CONSTRUCTION has begun on the second part of a controversial flood prevention scheme along the Water of Leith.
Around 1.2km of flood defences will be built along the river at Murrayfield and Roseburn, with contractors McLaughlin and Harvey Ltd already on site.
It comes after a review was launched into botched works during the first phase – in Stockbridge and Canonmills – which saw costs almost double to £30 million.
Council bosses said they had “learnt lessons” from the mismanaged scheme, with the second part due to be completed in early 2018 at a cost of £25m.
Councillor Lesley Hinds, environment leader, said: “We have been working closely with the community and local stakeholders to ensure they are well aware of the work taking place, and to ensure the process goes smoothly.
“It’s been great to visit the site to see construction begin and I look forward to all the benefits these improvements will bring to the area.”

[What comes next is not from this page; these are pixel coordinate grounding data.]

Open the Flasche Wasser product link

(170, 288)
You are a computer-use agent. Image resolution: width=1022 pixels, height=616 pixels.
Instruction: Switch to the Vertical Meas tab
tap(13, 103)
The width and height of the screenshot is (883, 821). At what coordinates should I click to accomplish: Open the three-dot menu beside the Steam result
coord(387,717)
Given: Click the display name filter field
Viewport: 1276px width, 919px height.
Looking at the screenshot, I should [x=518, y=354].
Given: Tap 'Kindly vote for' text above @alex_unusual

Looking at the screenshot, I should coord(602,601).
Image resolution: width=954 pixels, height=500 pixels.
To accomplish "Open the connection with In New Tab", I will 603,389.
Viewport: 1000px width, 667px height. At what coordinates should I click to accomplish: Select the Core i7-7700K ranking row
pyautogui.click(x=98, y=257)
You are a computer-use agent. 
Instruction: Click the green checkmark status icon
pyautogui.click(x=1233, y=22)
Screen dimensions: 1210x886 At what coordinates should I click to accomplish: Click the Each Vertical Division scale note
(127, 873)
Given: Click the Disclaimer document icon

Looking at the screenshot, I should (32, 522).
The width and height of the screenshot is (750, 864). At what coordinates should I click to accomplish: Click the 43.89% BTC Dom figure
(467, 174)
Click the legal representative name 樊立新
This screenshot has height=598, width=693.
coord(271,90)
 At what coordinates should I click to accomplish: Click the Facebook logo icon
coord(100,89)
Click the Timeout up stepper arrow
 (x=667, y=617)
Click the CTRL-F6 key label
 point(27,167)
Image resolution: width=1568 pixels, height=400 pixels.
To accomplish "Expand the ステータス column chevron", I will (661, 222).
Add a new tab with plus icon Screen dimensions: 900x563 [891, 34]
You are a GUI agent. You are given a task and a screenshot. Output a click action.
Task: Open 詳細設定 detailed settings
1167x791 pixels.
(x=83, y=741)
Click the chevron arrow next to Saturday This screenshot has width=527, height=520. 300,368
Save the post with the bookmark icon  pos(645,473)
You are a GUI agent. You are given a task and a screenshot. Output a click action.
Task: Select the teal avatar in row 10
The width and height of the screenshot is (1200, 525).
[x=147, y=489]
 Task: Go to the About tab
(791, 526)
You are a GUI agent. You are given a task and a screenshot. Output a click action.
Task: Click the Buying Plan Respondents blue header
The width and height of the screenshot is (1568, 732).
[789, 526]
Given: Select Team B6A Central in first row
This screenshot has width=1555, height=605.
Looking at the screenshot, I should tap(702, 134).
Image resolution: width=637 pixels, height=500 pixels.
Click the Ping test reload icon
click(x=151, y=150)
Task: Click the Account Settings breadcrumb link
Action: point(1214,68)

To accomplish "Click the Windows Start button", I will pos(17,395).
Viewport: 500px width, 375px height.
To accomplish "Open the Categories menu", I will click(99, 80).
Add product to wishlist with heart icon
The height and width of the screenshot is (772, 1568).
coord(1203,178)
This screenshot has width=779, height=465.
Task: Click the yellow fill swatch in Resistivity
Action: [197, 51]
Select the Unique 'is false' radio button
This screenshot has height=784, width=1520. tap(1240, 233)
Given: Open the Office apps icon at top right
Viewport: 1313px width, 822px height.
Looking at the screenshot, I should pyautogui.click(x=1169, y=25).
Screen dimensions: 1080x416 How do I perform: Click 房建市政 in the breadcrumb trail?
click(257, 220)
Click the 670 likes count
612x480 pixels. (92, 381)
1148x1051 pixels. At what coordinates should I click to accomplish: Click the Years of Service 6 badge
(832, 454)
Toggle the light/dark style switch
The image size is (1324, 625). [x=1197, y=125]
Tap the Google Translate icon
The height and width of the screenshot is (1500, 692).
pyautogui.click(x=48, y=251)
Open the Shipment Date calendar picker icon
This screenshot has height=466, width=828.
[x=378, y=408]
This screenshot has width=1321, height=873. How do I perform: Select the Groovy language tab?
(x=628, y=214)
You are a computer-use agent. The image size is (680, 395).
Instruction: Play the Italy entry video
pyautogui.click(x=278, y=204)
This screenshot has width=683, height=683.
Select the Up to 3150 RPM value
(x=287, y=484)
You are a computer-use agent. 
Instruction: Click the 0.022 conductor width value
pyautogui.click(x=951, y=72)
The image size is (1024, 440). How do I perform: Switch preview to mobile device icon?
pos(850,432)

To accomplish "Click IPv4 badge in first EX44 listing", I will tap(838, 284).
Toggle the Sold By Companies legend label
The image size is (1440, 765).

Work will include the building of new walls, embankments and floodgates beside the waterway, as well as replacing two bridges over the river at Baird Drive and Saughtonhall Avenue to provide room for vehicles, cyclists and pedestrians.
The defences are designed to protect homes and businesses and come after severe floods wreaked havoc in 2000.
Scores of properties were evacuated as flood waters rose by more than 4ft, leaving a trail of destruction many blamed on a lack of action from the council.
As part of the wider project, contractors have pledged to carry out landscaping to improve the appearance of the surrounding area, including Roseburn Park.
Martin Curran, contract manager at McLaughlin and Harvey, said: “We are delighted to be working alongside Edinburgh council in the delivery of this essential scheme. Having recently undergone a period of detailed design we are glad to say that the main construction works have begun in various locations throughout the project.
“We are making excellent progress to date which has been aided by the cooperation of the stakeholder groups, local residents and the general public at large. Stakeholder management is fundamental for the project, [and] we are actively engaging with the local residents and businesses on a daily basis, keeping them up to date with our work activities.”
He added: “We hope to achieve successful delivery of this project over the coming months with as minimal disruption as possible to the local residents and businesses. We would like to take this opportunity to thank the local residents for their continued support.”